The chance that China's economy will grow more slowly than expected in 2012 adds unexpected risk to global consumer stocks

12/02/2011 8:30 am EST


Jim Jubak

Founder and Editor,

So much depends on China. And the ability of its economy to escape a hard landing that crushes growth.

This may be the biggest immediate legacy of the euro debt crisis. With the EuroZone projected to grow by just 0.7%--or less-- next year and the U.S. economy projected to chug along at 2% growth or less, China will be the make or break story for a huge number of companies in 2012.

Investors are used to this by now for the shares of companies like Freeport McMoRan Copper & Gold (FCX) or Vale (VALE) or Peabody Energy (BTU). Worries that growth in China might be slowing drives down shares of the companies that supply the commodities that feed China’s manufacturing machine slump. Growth looks stronger than expected, on the other hand, and these shares climb.

But China’s influence has been growing and it now extends well outside the commodity and materials sectors to stocks that don’t immediately seem to have a China connection. The China risk in many of these stocks isn’t well recognized by investors. And I’d argue that’s likely to be especially dangerous over the next six months or so because of the way that many of these stocks are increasingly dependent on China for growth.

I call this the Tiffany & Co. (TIF) problem. On November 29, before the New York market opened, the high-end luxury retailer announced third quarter earnings for the fiscal year that ends on January 31 that beat Wall Street estimates by 10 cents a share. But the stock plunged 11.2% from the November 28 close to the November 29 open when the company announced disappointing guidance for the fourth quarter and for the full fiscal year.
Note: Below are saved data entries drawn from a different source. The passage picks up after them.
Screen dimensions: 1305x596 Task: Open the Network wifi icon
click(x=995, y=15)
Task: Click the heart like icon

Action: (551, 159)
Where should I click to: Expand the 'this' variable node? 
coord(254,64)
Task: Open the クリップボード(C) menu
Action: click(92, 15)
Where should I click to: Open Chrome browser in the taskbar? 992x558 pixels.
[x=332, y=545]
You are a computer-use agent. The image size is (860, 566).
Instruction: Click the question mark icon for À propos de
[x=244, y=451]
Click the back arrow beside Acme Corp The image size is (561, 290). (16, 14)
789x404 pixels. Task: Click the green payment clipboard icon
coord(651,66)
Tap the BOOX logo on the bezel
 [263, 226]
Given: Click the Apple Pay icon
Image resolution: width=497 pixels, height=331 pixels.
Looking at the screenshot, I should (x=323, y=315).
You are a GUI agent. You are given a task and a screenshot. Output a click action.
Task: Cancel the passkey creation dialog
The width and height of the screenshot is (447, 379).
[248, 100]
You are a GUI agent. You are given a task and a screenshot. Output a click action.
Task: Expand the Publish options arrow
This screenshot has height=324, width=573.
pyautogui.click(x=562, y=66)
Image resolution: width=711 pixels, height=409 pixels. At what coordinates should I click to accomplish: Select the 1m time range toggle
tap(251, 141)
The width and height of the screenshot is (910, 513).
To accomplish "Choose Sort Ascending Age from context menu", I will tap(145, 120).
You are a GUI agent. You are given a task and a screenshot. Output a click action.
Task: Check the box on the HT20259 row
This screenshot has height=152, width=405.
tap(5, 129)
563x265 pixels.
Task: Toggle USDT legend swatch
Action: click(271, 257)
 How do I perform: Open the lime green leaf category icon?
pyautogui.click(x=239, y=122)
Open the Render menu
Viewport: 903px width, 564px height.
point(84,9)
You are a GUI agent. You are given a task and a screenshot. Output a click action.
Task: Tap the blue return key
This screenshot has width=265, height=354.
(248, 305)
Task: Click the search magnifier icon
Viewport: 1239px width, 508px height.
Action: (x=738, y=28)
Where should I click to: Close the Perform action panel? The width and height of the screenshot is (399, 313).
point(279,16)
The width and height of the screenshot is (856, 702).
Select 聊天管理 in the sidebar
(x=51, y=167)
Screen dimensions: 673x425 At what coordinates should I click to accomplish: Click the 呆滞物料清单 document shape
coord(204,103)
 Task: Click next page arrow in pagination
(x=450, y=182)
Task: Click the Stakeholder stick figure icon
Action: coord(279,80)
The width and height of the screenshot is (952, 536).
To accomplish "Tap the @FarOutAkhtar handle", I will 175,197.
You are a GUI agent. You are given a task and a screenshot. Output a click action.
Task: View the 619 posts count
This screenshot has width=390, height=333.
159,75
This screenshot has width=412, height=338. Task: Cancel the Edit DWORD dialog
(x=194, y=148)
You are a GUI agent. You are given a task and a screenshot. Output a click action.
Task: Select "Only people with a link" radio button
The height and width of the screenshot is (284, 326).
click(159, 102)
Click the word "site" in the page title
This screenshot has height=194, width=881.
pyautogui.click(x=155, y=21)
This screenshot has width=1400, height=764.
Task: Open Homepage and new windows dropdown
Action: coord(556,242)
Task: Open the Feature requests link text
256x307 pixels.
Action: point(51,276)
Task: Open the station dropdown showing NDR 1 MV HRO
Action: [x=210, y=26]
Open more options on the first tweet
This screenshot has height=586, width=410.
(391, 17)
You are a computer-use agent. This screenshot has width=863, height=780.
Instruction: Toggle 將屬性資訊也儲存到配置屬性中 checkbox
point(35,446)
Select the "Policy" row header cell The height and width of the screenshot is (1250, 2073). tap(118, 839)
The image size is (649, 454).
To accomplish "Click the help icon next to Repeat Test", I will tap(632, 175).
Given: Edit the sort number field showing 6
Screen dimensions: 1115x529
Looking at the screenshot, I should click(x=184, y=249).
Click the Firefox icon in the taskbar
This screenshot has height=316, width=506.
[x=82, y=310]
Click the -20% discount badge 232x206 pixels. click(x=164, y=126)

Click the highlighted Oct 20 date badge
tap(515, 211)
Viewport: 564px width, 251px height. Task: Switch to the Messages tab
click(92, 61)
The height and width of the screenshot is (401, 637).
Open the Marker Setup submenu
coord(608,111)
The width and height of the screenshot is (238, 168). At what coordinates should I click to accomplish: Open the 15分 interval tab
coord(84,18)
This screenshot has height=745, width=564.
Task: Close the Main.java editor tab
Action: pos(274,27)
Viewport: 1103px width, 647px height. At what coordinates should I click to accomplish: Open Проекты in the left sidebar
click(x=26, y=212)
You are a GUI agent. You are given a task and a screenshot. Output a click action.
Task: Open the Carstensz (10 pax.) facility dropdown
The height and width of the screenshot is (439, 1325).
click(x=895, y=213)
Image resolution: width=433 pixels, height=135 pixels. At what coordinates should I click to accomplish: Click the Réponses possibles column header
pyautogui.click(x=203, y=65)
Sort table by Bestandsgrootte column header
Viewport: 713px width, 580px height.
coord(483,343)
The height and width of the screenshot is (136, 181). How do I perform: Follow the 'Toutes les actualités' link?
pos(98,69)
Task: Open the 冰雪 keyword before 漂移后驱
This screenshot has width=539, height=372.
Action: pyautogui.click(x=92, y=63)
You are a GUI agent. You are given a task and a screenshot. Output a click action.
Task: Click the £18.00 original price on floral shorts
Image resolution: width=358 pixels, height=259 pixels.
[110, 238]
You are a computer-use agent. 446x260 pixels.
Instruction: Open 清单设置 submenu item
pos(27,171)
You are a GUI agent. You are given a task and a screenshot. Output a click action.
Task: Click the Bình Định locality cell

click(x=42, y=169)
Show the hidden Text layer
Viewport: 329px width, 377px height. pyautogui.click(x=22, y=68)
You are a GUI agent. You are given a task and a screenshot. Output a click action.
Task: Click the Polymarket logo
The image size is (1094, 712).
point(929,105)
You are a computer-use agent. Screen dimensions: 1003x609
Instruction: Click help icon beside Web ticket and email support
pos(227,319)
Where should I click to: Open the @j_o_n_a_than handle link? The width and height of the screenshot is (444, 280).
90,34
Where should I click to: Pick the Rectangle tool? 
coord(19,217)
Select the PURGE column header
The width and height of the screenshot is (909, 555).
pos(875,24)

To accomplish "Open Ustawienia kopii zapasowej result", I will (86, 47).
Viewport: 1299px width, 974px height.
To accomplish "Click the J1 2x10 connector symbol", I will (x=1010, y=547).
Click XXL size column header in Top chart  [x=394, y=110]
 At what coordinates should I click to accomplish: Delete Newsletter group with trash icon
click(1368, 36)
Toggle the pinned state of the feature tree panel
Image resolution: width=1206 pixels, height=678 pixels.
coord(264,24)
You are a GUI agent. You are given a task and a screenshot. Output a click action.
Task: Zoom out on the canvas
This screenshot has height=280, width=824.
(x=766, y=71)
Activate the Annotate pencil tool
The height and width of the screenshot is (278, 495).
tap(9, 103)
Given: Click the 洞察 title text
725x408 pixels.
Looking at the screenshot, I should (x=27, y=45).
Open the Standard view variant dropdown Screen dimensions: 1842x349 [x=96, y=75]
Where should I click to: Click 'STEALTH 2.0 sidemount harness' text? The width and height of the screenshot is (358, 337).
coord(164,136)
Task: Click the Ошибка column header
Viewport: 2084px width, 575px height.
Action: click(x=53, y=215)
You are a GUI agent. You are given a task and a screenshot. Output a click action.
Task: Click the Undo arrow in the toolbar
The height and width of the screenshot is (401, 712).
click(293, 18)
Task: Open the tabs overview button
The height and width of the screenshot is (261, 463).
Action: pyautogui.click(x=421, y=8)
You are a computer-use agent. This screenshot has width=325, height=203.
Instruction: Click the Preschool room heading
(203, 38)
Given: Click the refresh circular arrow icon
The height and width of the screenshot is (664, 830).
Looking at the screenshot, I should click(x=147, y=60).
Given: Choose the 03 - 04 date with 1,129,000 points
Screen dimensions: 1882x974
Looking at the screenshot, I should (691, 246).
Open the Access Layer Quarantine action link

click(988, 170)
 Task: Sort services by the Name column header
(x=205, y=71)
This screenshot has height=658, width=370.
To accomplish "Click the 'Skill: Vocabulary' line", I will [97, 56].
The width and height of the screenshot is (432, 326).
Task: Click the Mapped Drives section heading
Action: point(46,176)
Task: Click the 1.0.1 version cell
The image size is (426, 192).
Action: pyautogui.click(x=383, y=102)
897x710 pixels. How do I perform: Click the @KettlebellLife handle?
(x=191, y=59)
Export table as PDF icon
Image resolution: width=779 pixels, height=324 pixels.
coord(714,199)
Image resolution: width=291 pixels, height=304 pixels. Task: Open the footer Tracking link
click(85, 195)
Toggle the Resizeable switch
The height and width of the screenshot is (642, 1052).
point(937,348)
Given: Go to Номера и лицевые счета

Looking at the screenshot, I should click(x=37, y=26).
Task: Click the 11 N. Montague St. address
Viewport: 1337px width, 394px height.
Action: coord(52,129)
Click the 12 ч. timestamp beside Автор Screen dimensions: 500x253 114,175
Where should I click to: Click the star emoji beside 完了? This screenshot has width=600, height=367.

Global net sales would climb by a percentage in the high teens for the full year, Tiffany told investors and analysts, but would increase by just a low-teens percentage in the fourth quarter. That’s disappointing after a 20% increase in worldwide sales in the first half of the year. Which, of course, explains the sell off.

But what interests me is the regional composition of the company’s sales guidance. In the fourth quarter Tiffany’s expects sales to slow in the U.S. Northeast and in Europe. For the full year that doesn’t have a big effect on projections for sales growth in Europe and the United States. In its full year guidance Tiffany kept sales growth projections unchanged at 20% for Europe and in the high teens for the United States.

The only region where Tiffany is projecting an increase in sales from its last guidance is the Asia- Pacific. In that region, dominated by China’s economy (especially since Tiffany breaks out Japan as a separate region), the company has raised its projections for growth to 35% for the year from earlier guidance of 30%.

Think about that for a minute or two. Here’s a company saying that it expects sales growth to accelerate from the region dominated by China at a time when China’s growth, which has already dropped to an annual 9.1% in the third quarter from 9.5% in the second quarter and 9.7% in the first quarter, is expected to slow further.  And here’s a company that delivered disappointing guidance on growth for the fourth quarter ratcheting up its projections for that quarter’s growth from the region where growth is slowing in order to reach those growth targets.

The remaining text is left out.